**Your instructions**: From the entries below, output the line with "Task: Click the notifications bell icon" and each following line up to and including the line with "Given: Toggle the Task View taskbar button", exactly as written.

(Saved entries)
·····

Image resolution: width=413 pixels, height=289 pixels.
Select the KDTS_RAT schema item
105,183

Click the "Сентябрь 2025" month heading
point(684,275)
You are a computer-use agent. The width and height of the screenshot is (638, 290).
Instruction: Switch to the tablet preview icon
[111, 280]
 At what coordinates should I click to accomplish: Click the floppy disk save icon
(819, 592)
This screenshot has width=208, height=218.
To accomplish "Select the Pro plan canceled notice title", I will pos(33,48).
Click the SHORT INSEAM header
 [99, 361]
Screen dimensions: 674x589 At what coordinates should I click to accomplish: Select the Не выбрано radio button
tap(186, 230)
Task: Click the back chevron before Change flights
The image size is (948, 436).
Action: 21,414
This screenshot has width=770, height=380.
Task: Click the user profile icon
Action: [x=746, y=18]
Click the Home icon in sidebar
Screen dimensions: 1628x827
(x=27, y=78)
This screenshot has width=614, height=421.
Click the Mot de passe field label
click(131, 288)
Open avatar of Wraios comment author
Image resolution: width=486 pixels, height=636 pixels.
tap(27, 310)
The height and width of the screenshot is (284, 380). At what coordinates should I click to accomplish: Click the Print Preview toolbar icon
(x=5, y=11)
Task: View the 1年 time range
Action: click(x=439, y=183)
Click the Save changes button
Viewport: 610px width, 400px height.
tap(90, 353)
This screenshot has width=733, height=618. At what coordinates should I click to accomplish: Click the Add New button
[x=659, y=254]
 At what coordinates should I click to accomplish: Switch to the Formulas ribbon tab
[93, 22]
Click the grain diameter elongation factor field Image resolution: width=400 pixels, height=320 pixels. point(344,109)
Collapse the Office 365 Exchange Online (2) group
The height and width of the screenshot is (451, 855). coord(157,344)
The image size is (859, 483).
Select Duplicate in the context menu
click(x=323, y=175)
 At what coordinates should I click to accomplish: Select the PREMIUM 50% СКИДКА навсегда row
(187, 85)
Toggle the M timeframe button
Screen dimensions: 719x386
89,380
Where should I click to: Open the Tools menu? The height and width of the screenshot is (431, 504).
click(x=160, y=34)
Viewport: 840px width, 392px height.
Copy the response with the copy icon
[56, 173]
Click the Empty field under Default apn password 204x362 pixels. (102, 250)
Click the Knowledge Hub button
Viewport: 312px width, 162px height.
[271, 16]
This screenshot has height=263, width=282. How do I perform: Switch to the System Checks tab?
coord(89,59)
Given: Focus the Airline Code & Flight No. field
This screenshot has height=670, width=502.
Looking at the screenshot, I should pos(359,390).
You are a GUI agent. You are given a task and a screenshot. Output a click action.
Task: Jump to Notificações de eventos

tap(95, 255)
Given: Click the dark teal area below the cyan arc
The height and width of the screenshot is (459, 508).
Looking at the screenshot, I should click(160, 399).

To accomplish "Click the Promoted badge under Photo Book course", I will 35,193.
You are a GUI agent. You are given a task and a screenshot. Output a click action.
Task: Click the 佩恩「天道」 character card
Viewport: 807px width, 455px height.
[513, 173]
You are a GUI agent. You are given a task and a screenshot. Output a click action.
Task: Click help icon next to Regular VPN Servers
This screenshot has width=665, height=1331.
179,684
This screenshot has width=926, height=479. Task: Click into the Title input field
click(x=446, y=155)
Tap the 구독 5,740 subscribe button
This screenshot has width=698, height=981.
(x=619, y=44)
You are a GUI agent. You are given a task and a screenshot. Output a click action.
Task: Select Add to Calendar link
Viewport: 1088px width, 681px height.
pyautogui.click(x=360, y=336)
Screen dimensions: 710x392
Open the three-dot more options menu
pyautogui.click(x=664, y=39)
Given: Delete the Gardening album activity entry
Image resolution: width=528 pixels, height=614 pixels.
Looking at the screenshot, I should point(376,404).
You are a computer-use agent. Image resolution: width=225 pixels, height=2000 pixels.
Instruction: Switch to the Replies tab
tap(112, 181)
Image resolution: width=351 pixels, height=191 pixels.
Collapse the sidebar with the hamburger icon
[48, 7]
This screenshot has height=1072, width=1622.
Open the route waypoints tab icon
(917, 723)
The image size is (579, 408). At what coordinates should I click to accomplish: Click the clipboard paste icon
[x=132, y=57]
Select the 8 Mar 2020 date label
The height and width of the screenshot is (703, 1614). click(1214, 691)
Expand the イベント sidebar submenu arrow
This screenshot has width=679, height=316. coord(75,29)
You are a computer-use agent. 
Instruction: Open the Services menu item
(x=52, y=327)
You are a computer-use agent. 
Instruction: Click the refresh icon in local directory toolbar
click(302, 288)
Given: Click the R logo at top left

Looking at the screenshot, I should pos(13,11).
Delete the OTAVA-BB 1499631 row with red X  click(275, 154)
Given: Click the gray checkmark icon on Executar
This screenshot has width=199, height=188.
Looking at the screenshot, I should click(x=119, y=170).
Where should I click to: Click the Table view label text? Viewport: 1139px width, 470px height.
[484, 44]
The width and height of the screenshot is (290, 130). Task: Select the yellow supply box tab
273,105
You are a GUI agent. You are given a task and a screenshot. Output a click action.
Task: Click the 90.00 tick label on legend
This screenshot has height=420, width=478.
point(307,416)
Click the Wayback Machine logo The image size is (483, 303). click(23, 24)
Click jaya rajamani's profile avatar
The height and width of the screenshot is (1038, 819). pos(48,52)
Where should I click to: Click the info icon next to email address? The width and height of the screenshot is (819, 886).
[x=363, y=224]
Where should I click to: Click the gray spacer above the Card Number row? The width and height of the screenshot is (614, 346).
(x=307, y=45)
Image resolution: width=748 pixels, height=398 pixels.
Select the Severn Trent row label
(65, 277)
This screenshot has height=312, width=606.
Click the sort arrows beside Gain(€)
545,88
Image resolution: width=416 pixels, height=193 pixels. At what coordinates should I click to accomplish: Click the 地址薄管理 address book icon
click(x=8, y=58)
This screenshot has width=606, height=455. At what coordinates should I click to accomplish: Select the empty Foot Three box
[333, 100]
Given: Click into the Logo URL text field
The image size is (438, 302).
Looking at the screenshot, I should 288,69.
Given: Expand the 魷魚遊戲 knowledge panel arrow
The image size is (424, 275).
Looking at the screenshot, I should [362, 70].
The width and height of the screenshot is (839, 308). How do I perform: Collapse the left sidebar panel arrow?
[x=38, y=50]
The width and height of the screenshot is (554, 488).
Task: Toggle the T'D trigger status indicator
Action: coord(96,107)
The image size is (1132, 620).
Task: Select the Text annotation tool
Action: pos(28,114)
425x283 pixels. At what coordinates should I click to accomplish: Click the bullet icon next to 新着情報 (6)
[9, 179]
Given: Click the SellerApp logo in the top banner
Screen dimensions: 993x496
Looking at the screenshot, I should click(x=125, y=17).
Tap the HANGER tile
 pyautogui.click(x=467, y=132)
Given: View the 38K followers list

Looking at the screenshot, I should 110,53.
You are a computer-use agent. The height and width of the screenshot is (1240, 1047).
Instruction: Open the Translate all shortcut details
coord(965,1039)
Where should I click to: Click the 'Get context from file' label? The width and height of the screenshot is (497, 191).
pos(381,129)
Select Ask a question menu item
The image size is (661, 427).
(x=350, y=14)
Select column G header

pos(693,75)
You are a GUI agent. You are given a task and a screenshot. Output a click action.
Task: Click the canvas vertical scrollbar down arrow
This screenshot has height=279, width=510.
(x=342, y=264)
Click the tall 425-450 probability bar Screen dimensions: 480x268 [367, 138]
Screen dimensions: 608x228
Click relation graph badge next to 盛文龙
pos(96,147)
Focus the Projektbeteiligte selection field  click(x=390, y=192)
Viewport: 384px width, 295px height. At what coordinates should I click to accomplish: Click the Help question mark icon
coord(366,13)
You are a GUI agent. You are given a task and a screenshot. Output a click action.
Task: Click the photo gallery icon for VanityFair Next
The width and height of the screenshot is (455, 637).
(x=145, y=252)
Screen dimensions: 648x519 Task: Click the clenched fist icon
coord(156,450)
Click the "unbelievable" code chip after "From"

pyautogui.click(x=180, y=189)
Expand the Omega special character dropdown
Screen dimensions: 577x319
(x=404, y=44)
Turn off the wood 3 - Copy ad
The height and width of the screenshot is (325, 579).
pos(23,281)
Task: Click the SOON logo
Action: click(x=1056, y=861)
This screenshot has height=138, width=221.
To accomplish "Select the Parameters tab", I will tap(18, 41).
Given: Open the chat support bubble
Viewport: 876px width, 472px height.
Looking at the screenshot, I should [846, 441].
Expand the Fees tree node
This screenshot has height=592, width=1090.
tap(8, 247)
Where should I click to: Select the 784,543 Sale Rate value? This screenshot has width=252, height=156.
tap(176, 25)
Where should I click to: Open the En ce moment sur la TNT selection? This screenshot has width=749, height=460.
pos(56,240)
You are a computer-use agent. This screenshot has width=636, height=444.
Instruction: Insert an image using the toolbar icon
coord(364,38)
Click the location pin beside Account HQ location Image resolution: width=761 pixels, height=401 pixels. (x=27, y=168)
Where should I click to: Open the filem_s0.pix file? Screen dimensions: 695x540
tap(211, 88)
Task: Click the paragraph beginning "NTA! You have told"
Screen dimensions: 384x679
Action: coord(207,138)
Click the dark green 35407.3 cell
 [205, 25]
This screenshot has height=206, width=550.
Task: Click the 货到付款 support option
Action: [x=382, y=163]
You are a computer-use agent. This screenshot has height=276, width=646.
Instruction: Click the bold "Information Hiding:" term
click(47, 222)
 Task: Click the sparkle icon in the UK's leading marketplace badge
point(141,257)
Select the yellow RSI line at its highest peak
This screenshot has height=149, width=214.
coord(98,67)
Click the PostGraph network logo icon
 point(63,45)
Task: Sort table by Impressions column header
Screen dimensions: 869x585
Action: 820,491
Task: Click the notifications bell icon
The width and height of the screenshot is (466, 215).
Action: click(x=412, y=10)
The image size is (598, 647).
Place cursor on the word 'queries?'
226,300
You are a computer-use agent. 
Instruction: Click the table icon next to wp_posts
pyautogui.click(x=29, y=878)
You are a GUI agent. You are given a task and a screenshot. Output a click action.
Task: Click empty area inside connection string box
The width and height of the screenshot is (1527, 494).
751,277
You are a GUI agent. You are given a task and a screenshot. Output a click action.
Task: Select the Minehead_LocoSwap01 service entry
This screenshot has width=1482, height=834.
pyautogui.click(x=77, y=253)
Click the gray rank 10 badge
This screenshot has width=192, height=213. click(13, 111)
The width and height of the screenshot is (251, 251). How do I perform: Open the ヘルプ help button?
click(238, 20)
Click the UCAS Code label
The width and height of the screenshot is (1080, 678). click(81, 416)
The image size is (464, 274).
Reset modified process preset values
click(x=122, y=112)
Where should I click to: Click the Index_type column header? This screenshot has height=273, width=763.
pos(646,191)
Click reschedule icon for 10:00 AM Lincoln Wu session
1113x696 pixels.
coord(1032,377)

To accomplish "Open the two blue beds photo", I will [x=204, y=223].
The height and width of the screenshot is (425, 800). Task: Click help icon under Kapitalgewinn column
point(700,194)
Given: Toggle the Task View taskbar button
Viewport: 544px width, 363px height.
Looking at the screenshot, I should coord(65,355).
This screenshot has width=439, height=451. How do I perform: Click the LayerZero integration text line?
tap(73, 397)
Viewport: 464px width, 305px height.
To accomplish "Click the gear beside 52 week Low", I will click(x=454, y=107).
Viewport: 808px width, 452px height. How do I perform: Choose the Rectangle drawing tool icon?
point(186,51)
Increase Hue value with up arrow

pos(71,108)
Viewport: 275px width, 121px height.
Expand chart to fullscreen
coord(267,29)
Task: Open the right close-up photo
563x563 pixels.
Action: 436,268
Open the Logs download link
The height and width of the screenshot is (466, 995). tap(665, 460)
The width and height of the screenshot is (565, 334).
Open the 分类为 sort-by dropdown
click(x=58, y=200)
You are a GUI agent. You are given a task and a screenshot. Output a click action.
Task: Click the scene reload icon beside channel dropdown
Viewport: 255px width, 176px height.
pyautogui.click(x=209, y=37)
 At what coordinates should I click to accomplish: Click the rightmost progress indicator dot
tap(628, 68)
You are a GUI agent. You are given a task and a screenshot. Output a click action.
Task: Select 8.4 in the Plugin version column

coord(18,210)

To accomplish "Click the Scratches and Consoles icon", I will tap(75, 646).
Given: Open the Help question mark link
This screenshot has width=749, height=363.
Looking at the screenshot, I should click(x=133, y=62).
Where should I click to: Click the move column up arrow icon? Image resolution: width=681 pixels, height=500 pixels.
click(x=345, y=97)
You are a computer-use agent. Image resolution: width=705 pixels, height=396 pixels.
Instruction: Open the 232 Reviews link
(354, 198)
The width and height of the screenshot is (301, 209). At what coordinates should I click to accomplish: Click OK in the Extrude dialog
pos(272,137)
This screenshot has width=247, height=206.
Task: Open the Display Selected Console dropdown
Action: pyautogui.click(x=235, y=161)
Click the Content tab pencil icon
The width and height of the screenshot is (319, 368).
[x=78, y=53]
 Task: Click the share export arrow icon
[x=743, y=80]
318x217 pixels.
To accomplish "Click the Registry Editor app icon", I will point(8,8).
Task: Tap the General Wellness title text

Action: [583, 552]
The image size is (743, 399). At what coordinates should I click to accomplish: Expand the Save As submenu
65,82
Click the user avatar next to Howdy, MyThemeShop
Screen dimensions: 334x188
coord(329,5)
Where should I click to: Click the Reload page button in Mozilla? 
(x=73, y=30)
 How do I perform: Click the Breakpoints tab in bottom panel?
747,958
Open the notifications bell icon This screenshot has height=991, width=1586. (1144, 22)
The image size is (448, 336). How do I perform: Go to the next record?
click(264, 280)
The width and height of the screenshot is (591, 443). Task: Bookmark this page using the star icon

·····

**Your solution**:
Task: Click the notifications bell icon
The width and height of the screenshot is (466, 215).
Action: click(x=412, y=10)
The image size is (598, 647).
Place cursor on the word 'queries?'
226,300
You are a computer-use agent. 
Instruction: Click the table icon next to wp_posts
pyautogui.click(x=29, y=878)
You are a GUI agent. You are given a task and a screenshot. Output a click action.
Task: Click empty area inside connection string box
The width and height of the screenshot is (1527, 494).
751,277
You are a GUI agent. You are given a task and a screenshot. Output a click action.
Task: Select the Minehead_LocoSwap01 service entry
This screenshot has width=1482, height=834.
pyautogui.click(x=77, y=253)
Click the gray rank 10 badge
This screenshot has width=192, height=213. click(13, 111)
The width and height of the screenshot is (251, 251). How do I perform: Open the ヘルプ help button?
click(238, 20)
Click the UCAS Code label
The width and height of the screenshot is (1080, 678). click(81, 416)
The image size is (464, 274).
Reset modified process preset values
click(x=122, y=112)
Where should I click to: Click the Index_type column header? This screenshot has height=273, width=763.
pos(646,191)
Click reschedule icon for 10:00 AM Lincoln Wu session
1113x696 pixels.
coord(1032,377)

To accomplish "Open the two blue beds photo", I will [x=204, y=223].
The height and width of the screenshot is (425, 800). Task: Click help icon under Kapitalgewinn column
point(700,194)
Given: Toggle the Task View taskbar button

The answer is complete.